• Given data
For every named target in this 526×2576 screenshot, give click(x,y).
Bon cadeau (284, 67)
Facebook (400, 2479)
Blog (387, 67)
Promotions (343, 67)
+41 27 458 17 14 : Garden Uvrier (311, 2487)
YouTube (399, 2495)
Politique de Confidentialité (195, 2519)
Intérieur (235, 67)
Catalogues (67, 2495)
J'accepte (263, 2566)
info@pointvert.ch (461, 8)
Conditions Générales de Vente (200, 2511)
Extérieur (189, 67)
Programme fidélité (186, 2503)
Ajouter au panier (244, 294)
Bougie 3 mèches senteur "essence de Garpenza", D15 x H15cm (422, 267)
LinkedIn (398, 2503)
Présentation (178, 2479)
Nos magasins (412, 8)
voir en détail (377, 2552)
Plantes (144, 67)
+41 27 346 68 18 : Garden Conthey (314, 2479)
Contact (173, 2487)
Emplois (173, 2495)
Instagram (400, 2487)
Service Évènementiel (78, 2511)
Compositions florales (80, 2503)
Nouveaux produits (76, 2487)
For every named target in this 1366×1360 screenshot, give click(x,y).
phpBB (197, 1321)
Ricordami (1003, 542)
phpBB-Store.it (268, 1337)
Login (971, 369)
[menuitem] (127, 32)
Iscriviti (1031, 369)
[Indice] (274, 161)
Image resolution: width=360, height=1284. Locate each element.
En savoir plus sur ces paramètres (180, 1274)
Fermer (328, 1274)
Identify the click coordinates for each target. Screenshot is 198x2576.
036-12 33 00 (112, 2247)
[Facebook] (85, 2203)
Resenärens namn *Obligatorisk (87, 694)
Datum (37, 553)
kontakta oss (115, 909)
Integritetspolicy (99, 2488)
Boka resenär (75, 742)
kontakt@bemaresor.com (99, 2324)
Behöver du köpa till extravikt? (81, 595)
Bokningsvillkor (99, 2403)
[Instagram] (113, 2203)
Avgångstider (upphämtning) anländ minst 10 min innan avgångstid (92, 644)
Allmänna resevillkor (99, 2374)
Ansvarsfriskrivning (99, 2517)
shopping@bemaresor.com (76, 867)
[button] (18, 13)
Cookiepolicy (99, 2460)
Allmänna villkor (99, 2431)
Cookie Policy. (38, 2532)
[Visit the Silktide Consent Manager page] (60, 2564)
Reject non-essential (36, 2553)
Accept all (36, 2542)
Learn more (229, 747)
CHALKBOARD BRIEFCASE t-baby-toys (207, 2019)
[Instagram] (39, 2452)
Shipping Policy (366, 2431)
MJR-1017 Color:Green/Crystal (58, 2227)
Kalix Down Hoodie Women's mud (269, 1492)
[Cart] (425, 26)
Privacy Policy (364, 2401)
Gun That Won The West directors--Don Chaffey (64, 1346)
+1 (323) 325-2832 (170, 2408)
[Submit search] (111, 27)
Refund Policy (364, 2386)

• What is being asked
Copy out the entries. Leave every line exactly as it is.

• Response to this exercise
For every named target in this 526×2576 screenshot, give click(x,y).
Bon cadeau (284, 67)
Facebook (400, 2479)
Blog (387, 67)
Promotions (343, 67)
+41 27 458 17 14 : Garden Uvrier (311, 2487)
YouTube (399, 2495)
Politique de Confidentialité (195, 2519)
Intérieur (235, 67)
Catalogues (67, 2495)
J'accepte (263, 2566)
info@pointvert.ch (461, 8)
Conditions Générales de Vente (200, 2511)
Extérieur (189, 67)
Programme fidélité (186, 2503)
Ajouter au panier (244, 294)
Bougie 3 mèches senteur "essence de Garpenza", D15 x H15cm (422, 267)
LinkedIn (398, 2503)
Présentation (178, 2479)
Nos magasins (412, 8)
voir en détail (377, 2552)
Plantes (144, 67)
+41 27 346 68 18 : Garden Conthey (314, 2479)
Contact (173, 2487)
Emplois (173, 2495)
Instagram (400, 2487)
Service Évènementiel (78, 2511)
Compositions florales (80, 2503)
Nouveaux produits (76, 2487)
For every named target in this 1366×1360 screenshot, give click(x,y).
phpBB (197, 1321)
Ricordami (1003, 542)
phpBB-Store.it (268, 1337)
Login (971, 369)
[menuitem] (127, 32)
Iscriviti (1031, 369)
[Indice] (274, 161)
Image resolution: width=360, height=1284. Locate each element.
En savoir plus sur ces paramètres (180, 1274)
Fermer (328, 1274)
Identify the click coordinates for each target. Screenshot is 198x2576.
036-12 33 00 (112, 2247)
[Facebook] (85, 2203)
Resenärens namn *Obligatorisk (87, 694)
Datum (37, 553)
kontakta oss (115, 909)
Integritetspolicy (99, 2488)
Boka resenär (75, 742)
kontakt@bemaresor.com (99, 2324)
Behöver du köpa till extravikt? (81, 595)
Bokningsvillkor (99, 2403)
[Instagram] (113, 2203)
Avgångstider (upphämtning) anländ minst 10 min innan avgångstid (92, 644)
Allmänna resevillkor (99, 2374)
Ansvarsfriskrivning (99, 2517)
shopping@bemaresor.com (76, 867)
[button] (18, 13)
Cookiepolicy (99, 2460)
Allmänna villkor (99, 2431)
Cookie Policy. (38, 2532)
[Visit the Silktide Consent Manager page] (60, 2564)
Reject non-essential (36, 2553)
Accept all (36, 2542)
Learn more (229, 747)
CHALKBOARD BRIEFCASE t-baby-toys (207, 2019)
[Instagram] (39, 2452)
Shipping Policy (366, 2431)
MJR-1017 Color:Green/Crystal (58, 2227)
Kalix Down Hoodie Women's mud (269, 1492)
[Cart] (425, 26)
Privacy Policy (364, 2401)
Gun That Won The West directors--Don Chaffey (64, 1346)
+1 (323) 325-2832 (170, 2408)
[Submit search] (111, 27)
Refund Policy (364, 2386)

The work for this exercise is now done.